I’ve posted a few times over the past week and it’s not because I have so much free time. It’s because I’m studying for some really hard classes and posting seems to clear my head. I’m studying something new and taking breaks to think about something that I know well relaxes my brain. But I’ve promised myself that I’ll keep the writing time very short.

My post about failure scenarios got a few very interesting responses. John over at Apama has a good point about determinism and its role in recovering from a failure scenario (see his comments on my post). Determinism is not something that’s always so easy to code and Apama is rightfully interested in positive qualities that an application can derive from deterministic behavior. My experience is that EP engines that offer determinism inevitably introduce certain threading or processing requirements to guarantee it. That ties in with Opher’s post about problems that can happen with event driven data and potential solutions. He points out that unless you take certain precautions, it’s very easy to wind up with unreproducible behavior (the very mention of which is like nails on a chalkboard to development groups everywhere). In a perfect world (from the developer’s POV), every application would be deterministic. So having an EP product produce deterministic applications by default seems like a good thing to me.

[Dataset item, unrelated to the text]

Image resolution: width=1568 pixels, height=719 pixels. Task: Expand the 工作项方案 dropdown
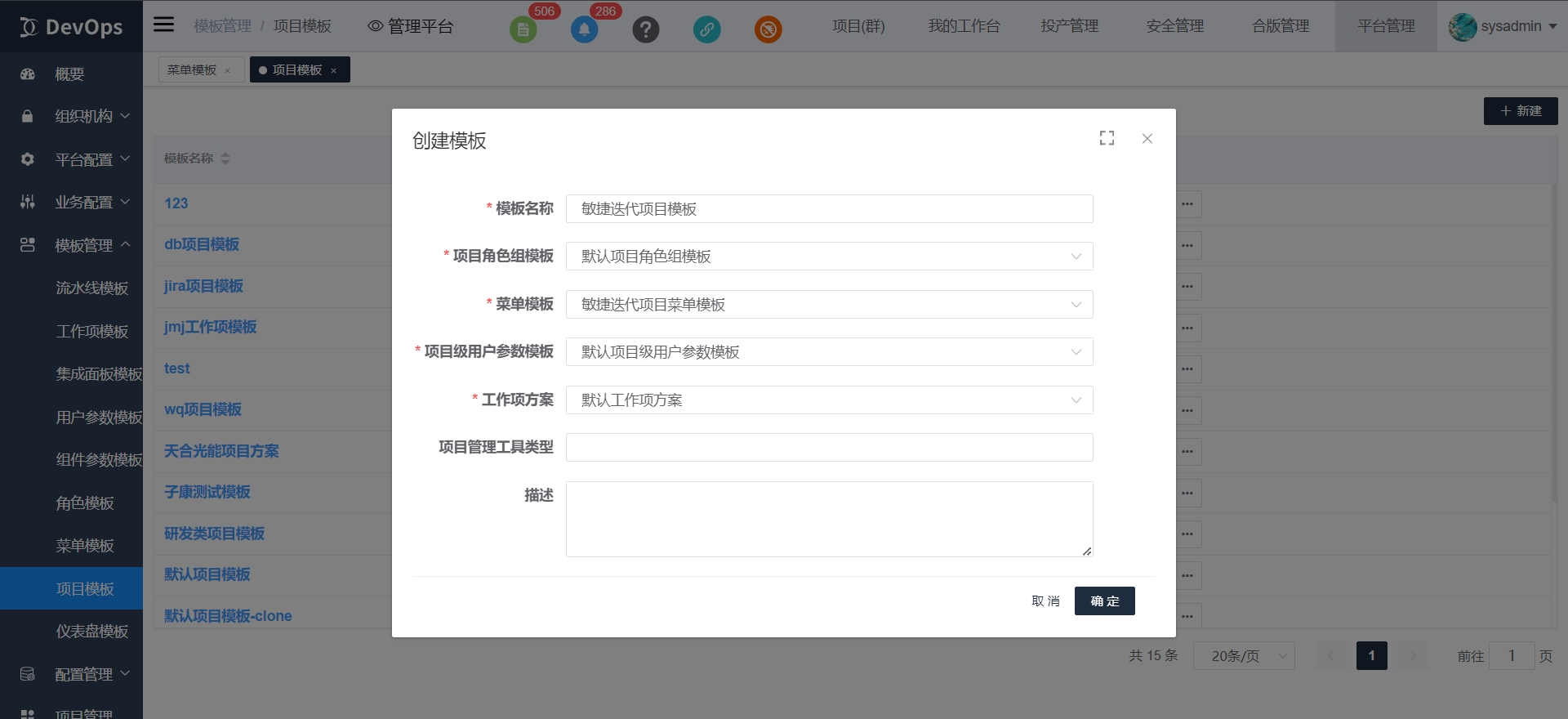point(829,400)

It seems to me that, if nothing else, an EP solution should give its user is a framework that reinforces certain key application features. When using an EP product, I should be able to write the logic of my application while worrying mostly about the correctness of my business rules. That’s in contrast to many hand written EP applications, where developers spend lots of time worrying about the impact of their code on issues like performance, threading or even determinism. From the perspective of the business, we would prefer developers to spend all their time worrying about business logic and zero time worrying about anything else and furthering this goal is, IMO, is the point of using an EP application. Of course, lacking magical abilities, nothing that lets the user program in any meaningful way will be foolproof. But the EP product should help the cause very significantly.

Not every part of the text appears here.